*Work to complete*. Retype the listing exactly as it stands, and keep every image out.

*Record set*.
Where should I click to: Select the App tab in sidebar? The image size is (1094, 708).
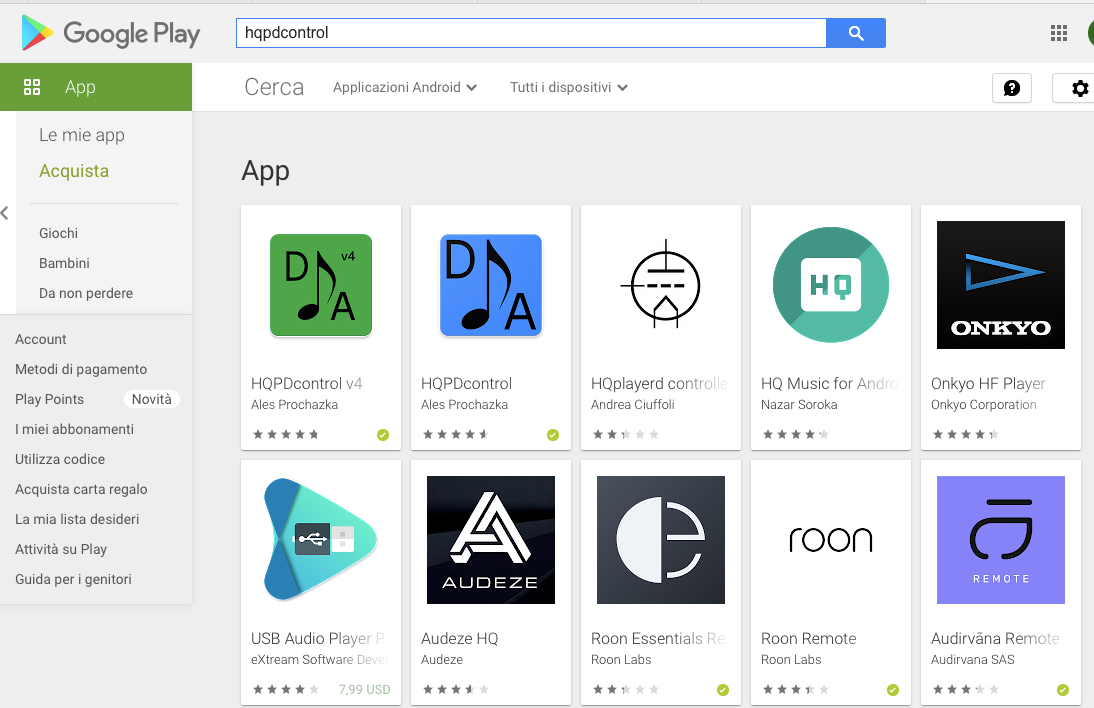(x=96, y=87)
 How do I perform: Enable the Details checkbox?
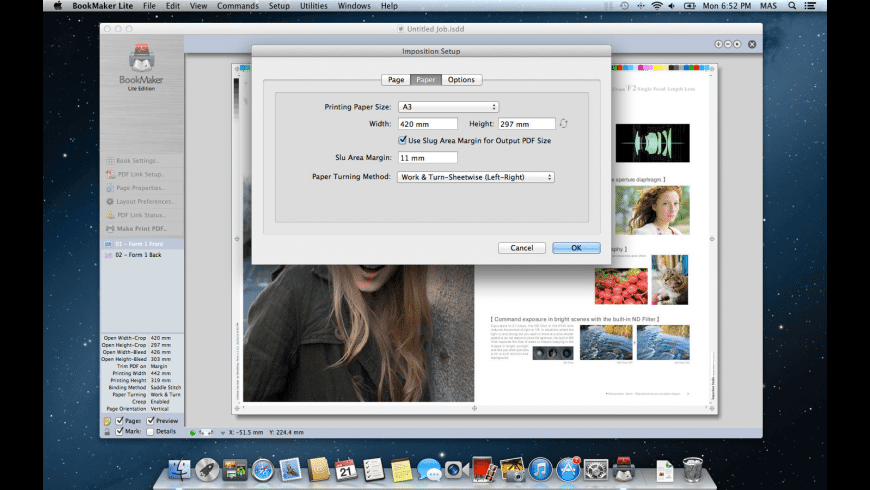(151, 432)
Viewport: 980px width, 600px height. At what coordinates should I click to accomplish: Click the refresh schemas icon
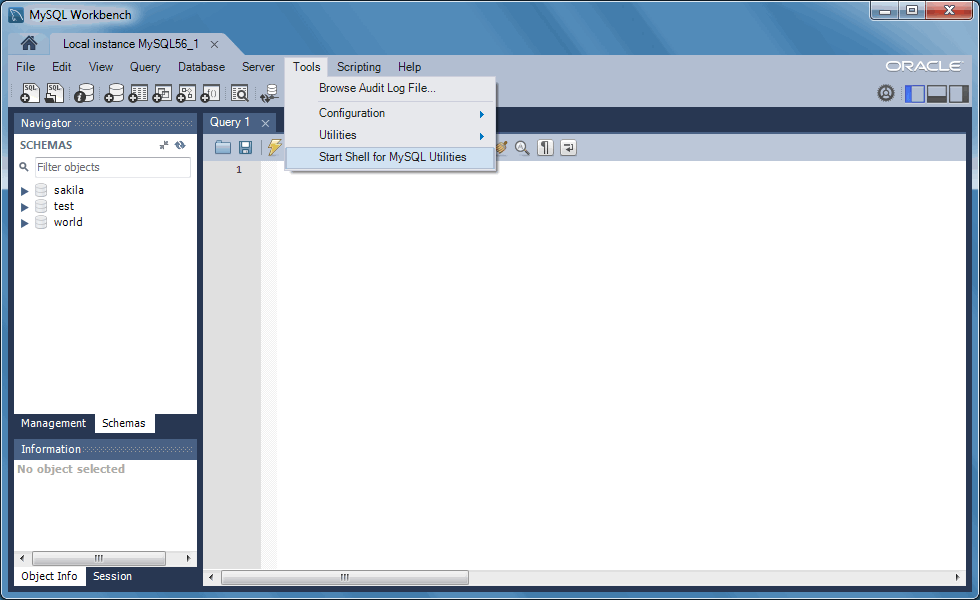click(x=181, y=145)
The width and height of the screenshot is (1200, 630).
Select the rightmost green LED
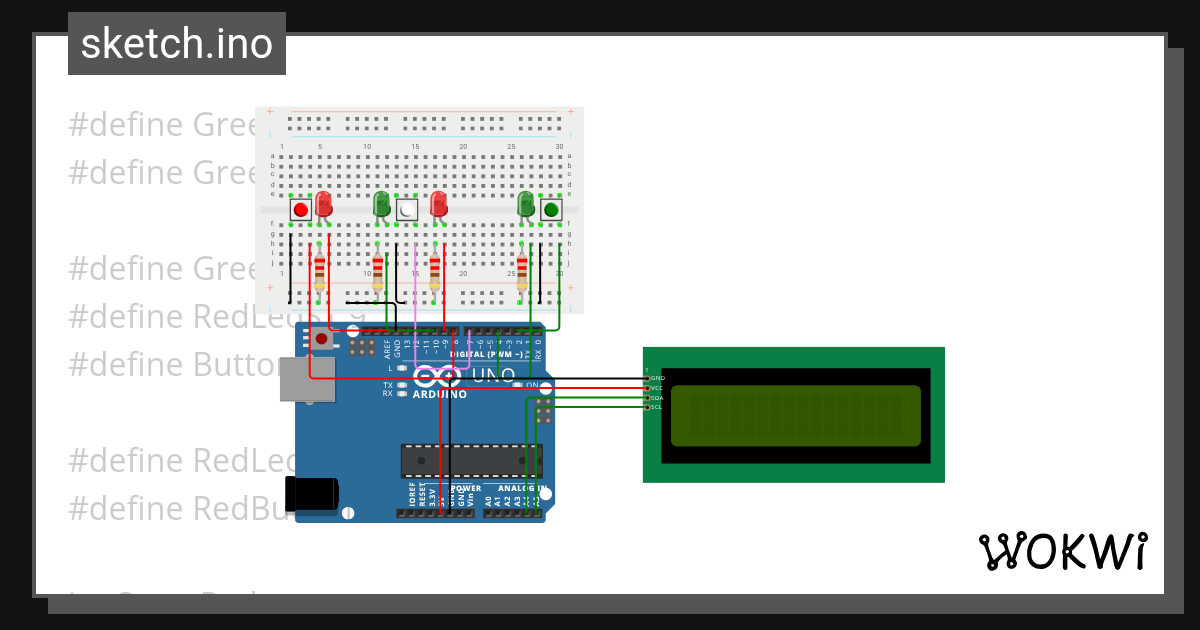point(526,205)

*Result of this task*.
Where should I click to: Select the App tab in sidebar? The image size is (1094, 708).
(x=96, y=87)
 How do I perform: Enable the Details checkbox?
(151, 432)
Viewport: 980px width, 600px height. At what coordinates should I click to accomplish: Click the refresh schemas icon
click(x=181, y=145)
The width and height of the screenshot is (1200, 630).
Select the rightmost green LED
point(526,205)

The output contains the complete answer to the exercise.